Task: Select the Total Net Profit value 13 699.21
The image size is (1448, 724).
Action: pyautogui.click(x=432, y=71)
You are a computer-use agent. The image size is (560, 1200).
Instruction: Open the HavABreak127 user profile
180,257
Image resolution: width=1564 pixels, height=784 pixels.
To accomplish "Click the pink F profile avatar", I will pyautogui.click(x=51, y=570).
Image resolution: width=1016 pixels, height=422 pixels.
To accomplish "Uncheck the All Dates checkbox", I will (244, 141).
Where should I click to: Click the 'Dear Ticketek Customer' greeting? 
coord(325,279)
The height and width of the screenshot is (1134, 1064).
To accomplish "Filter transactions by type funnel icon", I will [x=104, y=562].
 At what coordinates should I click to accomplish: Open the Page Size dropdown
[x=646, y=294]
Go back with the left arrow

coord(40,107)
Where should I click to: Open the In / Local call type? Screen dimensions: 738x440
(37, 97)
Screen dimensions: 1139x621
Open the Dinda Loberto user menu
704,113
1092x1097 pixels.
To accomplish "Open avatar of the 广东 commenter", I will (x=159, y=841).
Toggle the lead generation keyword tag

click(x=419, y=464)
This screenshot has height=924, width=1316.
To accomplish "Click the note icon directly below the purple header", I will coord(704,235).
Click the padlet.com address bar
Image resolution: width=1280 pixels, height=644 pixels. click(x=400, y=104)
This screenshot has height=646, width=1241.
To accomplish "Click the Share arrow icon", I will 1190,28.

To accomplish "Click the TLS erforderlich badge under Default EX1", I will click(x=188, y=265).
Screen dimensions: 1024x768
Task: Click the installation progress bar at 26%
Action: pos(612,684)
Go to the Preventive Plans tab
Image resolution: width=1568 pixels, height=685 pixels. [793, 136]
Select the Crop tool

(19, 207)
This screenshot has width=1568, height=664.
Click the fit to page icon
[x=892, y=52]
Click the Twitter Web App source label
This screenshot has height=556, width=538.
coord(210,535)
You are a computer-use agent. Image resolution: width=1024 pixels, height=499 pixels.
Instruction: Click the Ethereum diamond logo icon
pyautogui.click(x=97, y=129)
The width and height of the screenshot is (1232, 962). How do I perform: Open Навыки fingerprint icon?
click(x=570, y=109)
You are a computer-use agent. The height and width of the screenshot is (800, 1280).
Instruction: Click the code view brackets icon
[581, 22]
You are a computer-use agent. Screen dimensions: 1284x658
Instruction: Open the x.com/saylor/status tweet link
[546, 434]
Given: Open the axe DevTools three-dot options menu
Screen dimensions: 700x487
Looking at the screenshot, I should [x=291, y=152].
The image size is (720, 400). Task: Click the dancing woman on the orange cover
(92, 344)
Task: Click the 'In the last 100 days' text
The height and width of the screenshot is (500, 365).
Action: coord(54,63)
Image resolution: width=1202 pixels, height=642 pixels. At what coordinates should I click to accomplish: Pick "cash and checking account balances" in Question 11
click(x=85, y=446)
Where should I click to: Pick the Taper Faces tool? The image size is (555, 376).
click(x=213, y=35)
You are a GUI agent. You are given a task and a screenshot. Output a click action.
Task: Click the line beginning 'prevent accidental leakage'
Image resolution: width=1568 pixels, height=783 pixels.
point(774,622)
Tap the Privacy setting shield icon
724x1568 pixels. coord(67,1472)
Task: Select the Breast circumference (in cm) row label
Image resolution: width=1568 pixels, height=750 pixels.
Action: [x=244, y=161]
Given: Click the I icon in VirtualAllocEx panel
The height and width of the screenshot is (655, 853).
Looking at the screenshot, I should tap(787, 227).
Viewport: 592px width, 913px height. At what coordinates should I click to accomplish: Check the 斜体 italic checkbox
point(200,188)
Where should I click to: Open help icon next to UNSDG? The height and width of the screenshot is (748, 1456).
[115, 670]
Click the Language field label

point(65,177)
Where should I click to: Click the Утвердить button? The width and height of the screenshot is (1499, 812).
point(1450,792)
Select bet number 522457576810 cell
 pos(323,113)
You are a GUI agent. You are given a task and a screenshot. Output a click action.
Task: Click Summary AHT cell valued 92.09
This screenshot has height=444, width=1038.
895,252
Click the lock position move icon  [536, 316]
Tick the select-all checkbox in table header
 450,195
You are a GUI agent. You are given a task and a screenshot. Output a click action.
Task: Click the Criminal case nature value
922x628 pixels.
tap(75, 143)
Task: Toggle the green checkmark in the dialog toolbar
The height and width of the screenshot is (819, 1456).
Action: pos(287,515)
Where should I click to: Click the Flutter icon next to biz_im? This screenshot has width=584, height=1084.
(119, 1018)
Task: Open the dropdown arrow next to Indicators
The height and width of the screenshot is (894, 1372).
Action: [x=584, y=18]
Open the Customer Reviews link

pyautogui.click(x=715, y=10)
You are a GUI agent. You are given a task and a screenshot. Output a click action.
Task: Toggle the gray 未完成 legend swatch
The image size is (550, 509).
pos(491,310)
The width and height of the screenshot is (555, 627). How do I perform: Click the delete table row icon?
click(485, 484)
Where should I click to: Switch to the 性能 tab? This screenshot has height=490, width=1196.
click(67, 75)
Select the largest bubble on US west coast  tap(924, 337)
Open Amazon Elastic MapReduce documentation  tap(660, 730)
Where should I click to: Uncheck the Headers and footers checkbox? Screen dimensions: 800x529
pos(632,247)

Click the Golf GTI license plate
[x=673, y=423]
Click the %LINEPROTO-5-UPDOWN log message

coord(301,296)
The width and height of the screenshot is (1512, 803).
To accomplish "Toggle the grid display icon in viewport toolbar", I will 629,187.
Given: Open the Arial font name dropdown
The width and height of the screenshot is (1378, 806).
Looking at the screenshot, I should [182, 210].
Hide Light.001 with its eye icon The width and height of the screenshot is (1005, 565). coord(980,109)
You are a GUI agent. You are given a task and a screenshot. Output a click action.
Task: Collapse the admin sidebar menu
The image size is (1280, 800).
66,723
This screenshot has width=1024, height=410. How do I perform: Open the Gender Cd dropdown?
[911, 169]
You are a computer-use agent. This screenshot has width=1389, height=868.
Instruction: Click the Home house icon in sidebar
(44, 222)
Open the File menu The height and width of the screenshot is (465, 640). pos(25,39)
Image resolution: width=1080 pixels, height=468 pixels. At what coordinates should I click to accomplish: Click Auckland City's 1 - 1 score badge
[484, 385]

▸ Your task
For this task, write out exactly the lines of the entries above, starting at the line with "Open Amazon Elastic" and ending at the line with "Open the File", both included, and no others.

▸ Finished exercise
Open Amazon Elastic MapReduce documentation  tap(660, 730)
Where should I click to: Uncheck the Headers and footers checkbox? Screen dimensions: 800x529
pos(632,247)

Click the Golf GTI license plate
[x=673, y=423]
Click the %LINEPROTO-5-UPDOWN log message

coord(301,296)
The width and height of the screenshot is (1512, 803).
To accomplish "Toggle the grid display icon in viewport toolbar", I will 629,187.
Given: Open the Arial font name dropdown
The width and height of the screenshot is (1378, 806).
Looking at the screenshot, I should [182, 210].
Hide Light.001 with its eye icon The width and height of the screenshot is (1005, 565). coord(980,109)
You are a GUI agent. You are given a task and a screenshot. Output a click action.
Task: Collapse the admin sidebar menu
The image size is (1280, 800).
66,723
This screenshot has width=1024, height=410. How do I perform: Open the Gender Cd dropdown?
[911, 169]
You are a computer-use agent. This screenshot has width=1389, height=868.
Instruction: Click the Home house icon in sidebar
(44, 222)
Open the File menu The height and width of the screenshot is (465, 640). pos(25,39)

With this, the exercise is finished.